— Мысль потешная! — беззвучно расхохотался он. — Ты разве не сущностна, разве ты — четырехмерный звук? Как мне называть тебя?
— Нарана, — был ответ, что означало «Великая Память».
Смех мелькнул в потоке слов, как фонтанчик на гладкой поверхности. Было счастье запоминать слова, слушать молча и запоминать и помнить их, ибо высшее счастье не в действии, но в памяти, и в ней же истина.
— Погоди, — взмолился он. — Говорю тебе, путаешь ты, смущаешь!
Что-то мягкое, неслышимое подступало к нему, вдруг его схватили за плечи. Голос извне приказал:
— Поблагодари Нарану и Воспитателя! И встань!
Он улыбался. Пропел, улыбаясь: «Пришелец без касты благодарит и уходит». Кровь, горячая, как неразведенный спирт, отливала от мозга. Он был еще беспечный, легкий, как верхнее фермато Карузо — полетность, волшебная вибрация, перламутровые плечи Коломбины!
— Встань, встань! — твердил голос Ахуки.
Он отвалился на руку и со счастливой улыбкой посмотрел на них: Ахука и Брахак. Их лица были неподвижны — серые каменные маски. «Ого, одуреешь от такого!» — весело подумал он и воскликнул:
— Хорошо ли я владею речью, друг Брахак и друг Ахука?
Они воткнулись в него глазами, — да что с ними? Он повернулся к Володе. Как будто ничего… Переминается и крепко потирает колени. Это из-за него, Кольки, волнения!
— Что беспокоит тебя, друг Ахука?
Краска стала возвращаться на лицо охотника, Брахак сделал успокоительный жест. Черт побери, что произошло? А где старец, Хранитель?
— Хранитель Великой Памяти ушел, — медленно, с тем же сверлящим взглядом, отвечал Брахак: — Как твое имя?
— Ко-ля, ты ведь знаешь, друг Брахак! — и, по-русски: — Володь, да посмотри на меня! Они же меня не узнают!
Сейчас же к нему присунулось лицо Бурмистрова — вплотную.
— Повернись… Ф-у-у… Ты — прежний, — выдохнул Володя.
Ахука засмеялся коротким, невеселым смехом.
— Не-ет, внешностью ты не переменился, пришелец… Вставай же, я тебе помогу. — Взял за плечи, поддержал. — Обошлось, во имя Равновесия…
Колька не спросил, что обошлось. Он охнул, нестерпимые мурашки бежали по ногам, кололи иглами. Закряхтел и Володька, растирая колени:
— Ох, сколько мы времени просидели, Николай?
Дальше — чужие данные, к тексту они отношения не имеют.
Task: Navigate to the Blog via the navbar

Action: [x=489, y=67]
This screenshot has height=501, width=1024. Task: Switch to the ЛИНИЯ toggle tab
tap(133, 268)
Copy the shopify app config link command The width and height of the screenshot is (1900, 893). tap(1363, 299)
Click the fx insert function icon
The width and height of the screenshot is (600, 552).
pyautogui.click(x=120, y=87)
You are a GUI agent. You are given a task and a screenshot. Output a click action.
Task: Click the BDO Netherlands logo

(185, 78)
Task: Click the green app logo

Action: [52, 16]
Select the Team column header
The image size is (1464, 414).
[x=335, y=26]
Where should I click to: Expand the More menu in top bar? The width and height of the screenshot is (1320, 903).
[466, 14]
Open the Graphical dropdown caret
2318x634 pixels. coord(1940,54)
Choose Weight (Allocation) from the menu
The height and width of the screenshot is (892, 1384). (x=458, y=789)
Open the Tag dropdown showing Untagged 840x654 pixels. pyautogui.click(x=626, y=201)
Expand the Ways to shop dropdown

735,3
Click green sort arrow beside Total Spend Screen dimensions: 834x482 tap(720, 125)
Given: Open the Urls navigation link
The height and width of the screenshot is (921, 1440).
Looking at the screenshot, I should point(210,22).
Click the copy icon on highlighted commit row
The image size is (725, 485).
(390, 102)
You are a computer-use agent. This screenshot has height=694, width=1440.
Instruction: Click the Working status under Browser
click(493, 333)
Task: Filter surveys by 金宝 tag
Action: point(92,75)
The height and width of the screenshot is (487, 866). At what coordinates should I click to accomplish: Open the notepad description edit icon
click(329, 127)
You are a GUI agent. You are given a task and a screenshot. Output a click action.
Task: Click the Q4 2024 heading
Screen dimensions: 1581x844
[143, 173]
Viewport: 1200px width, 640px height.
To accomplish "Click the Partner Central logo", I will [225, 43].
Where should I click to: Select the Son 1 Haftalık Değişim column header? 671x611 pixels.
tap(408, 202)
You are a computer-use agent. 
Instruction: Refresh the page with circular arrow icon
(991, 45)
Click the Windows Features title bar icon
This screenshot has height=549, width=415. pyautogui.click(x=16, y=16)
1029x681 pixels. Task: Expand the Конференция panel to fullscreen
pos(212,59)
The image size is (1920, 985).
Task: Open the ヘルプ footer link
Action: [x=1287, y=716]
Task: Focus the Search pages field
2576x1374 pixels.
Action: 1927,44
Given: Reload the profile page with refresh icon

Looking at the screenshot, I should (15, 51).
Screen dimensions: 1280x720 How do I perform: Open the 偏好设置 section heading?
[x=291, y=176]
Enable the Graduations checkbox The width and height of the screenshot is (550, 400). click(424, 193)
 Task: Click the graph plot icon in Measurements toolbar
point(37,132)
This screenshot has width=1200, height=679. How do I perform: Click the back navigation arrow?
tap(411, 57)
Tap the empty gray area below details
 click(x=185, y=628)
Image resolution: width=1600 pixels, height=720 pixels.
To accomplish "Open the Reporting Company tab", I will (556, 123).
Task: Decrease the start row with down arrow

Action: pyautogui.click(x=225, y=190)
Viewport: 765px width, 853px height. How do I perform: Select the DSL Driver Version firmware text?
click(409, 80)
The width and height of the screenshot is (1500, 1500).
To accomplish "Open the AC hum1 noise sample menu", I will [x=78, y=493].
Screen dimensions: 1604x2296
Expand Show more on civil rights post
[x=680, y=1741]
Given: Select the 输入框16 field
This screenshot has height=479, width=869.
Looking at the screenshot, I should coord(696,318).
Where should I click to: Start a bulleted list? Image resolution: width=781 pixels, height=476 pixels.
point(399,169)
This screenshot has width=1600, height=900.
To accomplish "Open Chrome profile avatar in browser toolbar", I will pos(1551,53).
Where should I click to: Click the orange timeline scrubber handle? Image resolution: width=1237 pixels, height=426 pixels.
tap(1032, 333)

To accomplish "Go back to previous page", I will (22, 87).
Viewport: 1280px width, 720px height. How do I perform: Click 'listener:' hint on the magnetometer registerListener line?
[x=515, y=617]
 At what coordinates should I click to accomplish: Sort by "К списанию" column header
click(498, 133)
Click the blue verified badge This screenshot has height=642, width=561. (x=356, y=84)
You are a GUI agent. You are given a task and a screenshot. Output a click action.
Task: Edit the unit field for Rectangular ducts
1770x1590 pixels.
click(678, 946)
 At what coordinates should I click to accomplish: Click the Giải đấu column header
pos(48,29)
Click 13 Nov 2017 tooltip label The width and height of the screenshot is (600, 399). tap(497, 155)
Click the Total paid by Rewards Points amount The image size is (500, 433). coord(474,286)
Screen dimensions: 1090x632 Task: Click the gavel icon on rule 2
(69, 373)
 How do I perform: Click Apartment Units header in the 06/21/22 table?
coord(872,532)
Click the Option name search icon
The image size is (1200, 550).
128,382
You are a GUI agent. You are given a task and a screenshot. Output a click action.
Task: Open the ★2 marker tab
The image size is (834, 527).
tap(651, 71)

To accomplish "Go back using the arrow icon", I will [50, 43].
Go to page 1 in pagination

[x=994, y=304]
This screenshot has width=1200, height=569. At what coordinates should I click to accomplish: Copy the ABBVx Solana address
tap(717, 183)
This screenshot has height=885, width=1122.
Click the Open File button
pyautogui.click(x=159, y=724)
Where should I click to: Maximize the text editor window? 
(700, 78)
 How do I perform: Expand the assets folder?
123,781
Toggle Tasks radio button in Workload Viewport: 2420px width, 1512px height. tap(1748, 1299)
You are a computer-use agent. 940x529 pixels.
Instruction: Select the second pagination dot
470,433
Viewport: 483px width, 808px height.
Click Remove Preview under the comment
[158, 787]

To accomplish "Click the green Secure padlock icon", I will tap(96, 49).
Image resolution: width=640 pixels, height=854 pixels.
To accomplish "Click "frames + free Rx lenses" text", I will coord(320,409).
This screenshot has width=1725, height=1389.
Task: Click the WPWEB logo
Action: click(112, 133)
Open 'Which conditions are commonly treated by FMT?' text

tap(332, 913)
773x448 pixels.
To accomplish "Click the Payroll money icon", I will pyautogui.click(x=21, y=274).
Разминаясь, постанывая, он взглянул на часы. Шестнадцать пять?! Без минуты было десять — просидели шесть часов! Как миг единый…
— Идите за мной, поспешайте, — приказал Ахука.
Так быстро, как позволяли затекшие ноги, они пошли к выходу. Подгонять их не приходилось — они слишком давно не видели Рафаила, и ощутился гнет подземелья, пригибал голову. Душно, тяжко… Мимо поющих, визжащих, шевелящихся оранжевых глыб, мимо неподвижных людей, скорее на волю… Мысли — прочь, всё прочь, дайте глотнуть воздуха! Но что за чудище, это же гигант немыслимый, не зря они его боятся… показалось им, что со мной беда. Рисковали, значит. Но игра стоила того, ай да Великая Память!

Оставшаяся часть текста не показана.